**Data entries:**
○ ○ ○ ○ ○
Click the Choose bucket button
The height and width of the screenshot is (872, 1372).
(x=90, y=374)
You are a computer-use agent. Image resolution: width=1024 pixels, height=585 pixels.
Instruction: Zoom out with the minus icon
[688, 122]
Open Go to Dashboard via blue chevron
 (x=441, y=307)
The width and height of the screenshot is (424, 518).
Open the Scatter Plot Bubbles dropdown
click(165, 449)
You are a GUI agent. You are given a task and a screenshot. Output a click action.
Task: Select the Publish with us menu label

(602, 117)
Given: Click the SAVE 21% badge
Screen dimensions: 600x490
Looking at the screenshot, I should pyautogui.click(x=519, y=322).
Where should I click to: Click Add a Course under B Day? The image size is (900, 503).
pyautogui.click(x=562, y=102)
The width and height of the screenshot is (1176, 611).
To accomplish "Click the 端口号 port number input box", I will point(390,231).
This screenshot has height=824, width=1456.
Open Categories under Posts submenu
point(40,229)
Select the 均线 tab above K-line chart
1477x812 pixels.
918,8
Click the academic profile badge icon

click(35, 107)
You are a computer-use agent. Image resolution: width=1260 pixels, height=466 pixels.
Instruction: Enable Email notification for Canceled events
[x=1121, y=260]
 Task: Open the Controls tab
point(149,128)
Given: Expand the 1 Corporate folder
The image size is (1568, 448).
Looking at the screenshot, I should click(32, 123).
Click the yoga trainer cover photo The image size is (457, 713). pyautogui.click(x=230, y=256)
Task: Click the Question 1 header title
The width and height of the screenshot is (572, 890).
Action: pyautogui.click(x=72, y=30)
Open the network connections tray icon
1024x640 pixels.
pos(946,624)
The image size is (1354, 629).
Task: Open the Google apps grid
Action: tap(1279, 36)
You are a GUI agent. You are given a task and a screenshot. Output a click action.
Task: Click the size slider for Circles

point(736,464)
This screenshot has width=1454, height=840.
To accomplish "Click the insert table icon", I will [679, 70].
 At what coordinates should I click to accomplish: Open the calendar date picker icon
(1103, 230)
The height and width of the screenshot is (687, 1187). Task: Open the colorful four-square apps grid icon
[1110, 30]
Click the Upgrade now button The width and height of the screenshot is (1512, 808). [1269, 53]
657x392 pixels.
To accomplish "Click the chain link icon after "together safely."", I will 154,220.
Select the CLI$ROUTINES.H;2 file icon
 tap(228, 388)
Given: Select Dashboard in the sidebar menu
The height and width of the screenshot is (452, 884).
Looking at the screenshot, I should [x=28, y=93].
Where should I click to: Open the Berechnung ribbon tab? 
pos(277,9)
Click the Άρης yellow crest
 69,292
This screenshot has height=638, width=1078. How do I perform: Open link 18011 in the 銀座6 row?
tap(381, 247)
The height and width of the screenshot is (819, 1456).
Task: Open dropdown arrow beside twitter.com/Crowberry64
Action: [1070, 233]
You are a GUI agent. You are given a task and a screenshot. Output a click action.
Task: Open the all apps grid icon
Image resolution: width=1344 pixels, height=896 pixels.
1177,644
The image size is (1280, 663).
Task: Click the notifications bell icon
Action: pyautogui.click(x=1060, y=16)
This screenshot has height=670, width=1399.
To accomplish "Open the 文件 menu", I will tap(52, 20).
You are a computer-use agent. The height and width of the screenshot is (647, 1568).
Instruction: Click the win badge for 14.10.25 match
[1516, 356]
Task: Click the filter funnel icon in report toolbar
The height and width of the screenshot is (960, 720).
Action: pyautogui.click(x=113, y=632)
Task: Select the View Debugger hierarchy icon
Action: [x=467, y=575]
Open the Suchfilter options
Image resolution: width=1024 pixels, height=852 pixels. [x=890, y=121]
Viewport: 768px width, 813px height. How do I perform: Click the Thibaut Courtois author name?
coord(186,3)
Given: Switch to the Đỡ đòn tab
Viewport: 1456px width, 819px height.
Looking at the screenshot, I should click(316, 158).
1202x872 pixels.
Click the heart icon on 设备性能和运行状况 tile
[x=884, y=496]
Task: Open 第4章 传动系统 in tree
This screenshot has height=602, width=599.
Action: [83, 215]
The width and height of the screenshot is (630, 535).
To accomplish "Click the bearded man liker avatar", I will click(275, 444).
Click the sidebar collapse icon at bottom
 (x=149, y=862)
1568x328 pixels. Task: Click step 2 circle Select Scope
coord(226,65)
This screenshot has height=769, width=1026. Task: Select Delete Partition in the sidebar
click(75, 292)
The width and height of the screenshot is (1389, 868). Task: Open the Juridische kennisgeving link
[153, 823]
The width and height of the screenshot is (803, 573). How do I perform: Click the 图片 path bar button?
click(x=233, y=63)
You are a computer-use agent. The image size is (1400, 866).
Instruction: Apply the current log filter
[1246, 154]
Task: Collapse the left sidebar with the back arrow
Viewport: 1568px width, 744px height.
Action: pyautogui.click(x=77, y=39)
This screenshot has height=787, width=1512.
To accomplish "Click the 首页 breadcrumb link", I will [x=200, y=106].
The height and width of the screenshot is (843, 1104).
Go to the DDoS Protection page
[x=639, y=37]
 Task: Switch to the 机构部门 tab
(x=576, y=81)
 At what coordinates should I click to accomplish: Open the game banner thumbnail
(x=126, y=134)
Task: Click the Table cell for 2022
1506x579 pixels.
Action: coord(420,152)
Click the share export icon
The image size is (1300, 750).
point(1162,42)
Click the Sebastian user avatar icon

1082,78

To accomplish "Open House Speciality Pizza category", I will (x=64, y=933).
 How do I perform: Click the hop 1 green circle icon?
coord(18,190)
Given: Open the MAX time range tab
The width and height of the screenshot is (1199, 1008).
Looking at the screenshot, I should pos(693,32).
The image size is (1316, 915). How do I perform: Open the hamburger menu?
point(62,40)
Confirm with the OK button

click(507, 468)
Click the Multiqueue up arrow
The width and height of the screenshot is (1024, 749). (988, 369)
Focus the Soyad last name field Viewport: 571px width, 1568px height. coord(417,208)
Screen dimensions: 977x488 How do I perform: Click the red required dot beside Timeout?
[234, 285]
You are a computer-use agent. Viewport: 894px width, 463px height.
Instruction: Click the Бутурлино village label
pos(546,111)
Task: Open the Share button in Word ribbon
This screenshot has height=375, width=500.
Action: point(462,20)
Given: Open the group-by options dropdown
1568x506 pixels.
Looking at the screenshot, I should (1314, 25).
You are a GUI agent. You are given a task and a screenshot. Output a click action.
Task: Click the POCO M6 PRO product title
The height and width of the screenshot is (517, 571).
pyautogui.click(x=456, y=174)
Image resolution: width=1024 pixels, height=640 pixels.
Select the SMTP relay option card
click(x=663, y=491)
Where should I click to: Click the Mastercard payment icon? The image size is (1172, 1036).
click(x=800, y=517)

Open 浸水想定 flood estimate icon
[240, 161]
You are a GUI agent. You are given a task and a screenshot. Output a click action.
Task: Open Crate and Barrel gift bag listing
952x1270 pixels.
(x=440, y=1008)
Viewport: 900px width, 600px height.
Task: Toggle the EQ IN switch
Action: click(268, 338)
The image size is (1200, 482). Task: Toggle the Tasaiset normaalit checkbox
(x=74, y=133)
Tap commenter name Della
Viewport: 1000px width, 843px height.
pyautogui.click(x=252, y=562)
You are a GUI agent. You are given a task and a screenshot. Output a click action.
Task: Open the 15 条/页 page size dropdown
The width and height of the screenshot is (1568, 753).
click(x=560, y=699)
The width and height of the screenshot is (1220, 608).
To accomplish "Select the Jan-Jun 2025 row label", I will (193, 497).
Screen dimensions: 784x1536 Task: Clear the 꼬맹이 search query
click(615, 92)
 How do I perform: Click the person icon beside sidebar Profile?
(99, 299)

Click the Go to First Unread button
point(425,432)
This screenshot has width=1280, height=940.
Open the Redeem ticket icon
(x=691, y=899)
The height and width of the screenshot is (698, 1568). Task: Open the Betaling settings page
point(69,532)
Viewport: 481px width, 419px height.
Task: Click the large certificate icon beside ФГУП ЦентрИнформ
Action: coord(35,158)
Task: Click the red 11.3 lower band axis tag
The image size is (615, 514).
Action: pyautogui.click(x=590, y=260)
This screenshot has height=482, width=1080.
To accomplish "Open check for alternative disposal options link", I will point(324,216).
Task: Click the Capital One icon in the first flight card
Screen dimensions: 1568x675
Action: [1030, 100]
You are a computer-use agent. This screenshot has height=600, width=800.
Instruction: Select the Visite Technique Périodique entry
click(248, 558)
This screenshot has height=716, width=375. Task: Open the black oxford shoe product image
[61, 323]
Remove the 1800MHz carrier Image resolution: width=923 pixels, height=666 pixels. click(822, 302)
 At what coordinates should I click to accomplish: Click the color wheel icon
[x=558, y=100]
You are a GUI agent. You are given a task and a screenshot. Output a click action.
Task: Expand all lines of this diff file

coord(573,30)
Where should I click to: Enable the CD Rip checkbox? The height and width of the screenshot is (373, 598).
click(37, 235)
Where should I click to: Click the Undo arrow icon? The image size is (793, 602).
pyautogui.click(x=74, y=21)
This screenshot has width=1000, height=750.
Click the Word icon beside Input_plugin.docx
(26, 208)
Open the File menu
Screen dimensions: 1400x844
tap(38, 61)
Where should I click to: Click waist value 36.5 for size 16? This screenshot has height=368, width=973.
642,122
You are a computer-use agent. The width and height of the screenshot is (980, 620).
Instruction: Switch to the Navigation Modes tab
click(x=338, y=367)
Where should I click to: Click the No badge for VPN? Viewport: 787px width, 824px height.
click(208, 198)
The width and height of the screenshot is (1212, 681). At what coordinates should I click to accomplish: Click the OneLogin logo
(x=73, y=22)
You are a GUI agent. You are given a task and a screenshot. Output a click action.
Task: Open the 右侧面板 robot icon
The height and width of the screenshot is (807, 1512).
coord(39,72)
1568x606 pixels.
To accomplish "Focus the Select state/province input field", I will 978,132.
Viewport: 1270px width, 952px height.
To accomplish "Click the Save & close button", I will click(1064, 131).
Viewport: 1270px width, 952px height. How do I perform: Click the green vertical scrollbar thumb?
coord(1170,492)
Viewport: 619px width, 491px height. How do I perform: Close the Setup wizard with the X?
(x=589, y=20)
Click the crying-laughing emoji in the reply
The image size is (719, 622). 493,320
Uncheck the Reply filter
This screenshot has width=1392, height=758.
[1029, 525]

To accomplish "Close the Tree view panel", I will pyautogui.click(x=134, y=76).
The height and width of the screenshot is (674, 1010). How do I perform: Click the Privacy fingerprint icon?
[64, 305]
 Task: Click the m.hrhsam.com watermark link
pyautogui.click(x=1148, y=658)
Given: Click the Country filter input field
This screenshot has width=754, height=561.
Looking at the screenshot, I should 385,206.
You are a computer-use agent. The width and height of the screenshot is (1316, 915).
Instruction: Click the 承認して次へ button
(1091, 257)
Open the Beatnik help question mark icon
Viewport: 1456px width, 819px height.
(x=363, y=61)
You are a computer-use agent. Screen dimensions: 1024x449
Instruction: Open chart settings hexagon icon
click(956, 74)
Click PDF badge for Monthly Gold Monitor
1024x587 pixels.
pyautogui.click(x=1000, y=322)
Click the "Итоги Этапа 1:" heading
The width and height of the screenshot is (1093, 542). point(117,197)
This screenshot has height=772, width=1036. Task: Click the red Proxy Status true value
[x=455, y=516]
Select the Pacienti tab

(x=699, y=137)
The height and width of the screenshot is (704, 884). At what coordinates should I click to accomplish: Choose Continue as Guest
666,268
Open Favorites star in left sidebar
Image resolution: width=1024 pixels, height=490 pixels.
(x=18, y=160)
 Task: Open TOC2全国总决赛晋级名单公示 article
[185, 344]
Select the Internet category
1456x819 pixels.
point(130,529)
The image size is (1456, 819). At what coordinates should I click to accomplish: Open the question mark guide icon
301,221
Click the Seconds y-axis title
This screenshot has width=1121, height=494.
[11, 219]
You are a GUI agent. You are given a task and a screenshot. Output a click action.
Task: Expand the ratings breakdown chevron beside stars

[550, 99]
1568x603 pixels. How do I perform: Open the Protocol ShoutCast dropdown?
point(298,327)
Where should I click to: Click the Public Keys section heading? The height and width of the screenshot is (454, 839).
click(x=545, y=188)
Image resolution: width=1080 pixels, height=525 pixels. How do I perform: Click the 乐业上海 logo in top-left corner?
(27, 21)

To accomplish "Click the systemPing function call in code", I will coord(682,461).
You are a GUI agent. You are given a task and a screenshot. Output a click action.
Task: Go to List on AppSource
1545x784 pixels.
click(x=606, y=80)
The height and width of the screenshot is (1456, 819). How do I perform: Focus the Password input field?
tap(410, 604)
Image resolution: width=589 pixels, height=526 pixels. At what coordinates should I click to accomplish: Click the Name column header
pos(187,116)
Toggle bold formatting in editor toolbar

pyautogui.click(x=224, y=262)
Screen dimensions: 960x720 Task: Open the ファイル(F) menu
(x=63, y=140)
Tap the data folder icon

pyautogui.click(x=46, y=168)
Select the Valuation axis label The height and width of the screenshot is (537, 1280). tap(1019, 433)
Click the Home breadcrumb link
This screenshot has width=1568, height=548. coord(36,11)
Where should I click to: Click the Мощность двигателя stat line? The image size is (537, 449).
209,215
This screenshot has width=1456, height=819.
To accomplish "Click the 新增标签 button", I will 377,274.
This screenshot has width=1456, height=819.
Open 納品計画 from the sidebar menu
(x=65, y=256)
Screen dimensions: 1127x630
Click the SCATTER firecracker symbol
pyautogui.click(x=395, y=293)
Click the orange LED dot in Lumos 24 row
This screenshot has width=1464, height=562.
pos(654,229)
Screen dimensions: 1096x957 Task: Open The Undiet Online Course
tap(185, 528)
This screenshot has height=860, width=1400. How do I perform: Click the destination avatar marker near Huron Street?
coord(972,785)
○ ○ ○ ○ ○
**Work to complete:** In the stretch from the line containing "This screenshot has height=670, width=1399." through the line containing "Action: [83, 215]", swap every "Open" for "Launch" and give those lines again, with nothing else changed.

**Exercise response:**
This screenshot has height=670, width=1399.
To accomplish "Launch the 文件 menu", I will tap(52, 20).
You are a computer-use agent. The height and width of the screenshot is (647, 1568).
Instruction: Click the win badge for 14.10.25 match
[1516, 356]
Task: Click the filter funnel icon in report toolbar
The height and width of the screenshot is (960, 720).
Action: pyautogui.click(x=113, y=632)
Task: Select the View Debugger hierarchy icon
Action: [x=467, y=575]
Launch the Suchfilter options
Image resolution: width=1024 pixels, height=852 pixels. [x=890, y=121]
Viewport: 768px width, 813px height. How do I perform: Click the Thibaut Courtois author name?
coord(186,3)
Given: Switch to the Đỡ đòn tab
Viewport: 1456px width, 819px height.
Looking at the screenshot, I should click(316, 158).
1202x872 pixels.
Click the heart icon on 设备性能和运行状况 tile
[x=884, y=496]
Task: Launch 第4章 传动系统 in tree
This screenshot has height=602, width=599.
Action: [83, 215]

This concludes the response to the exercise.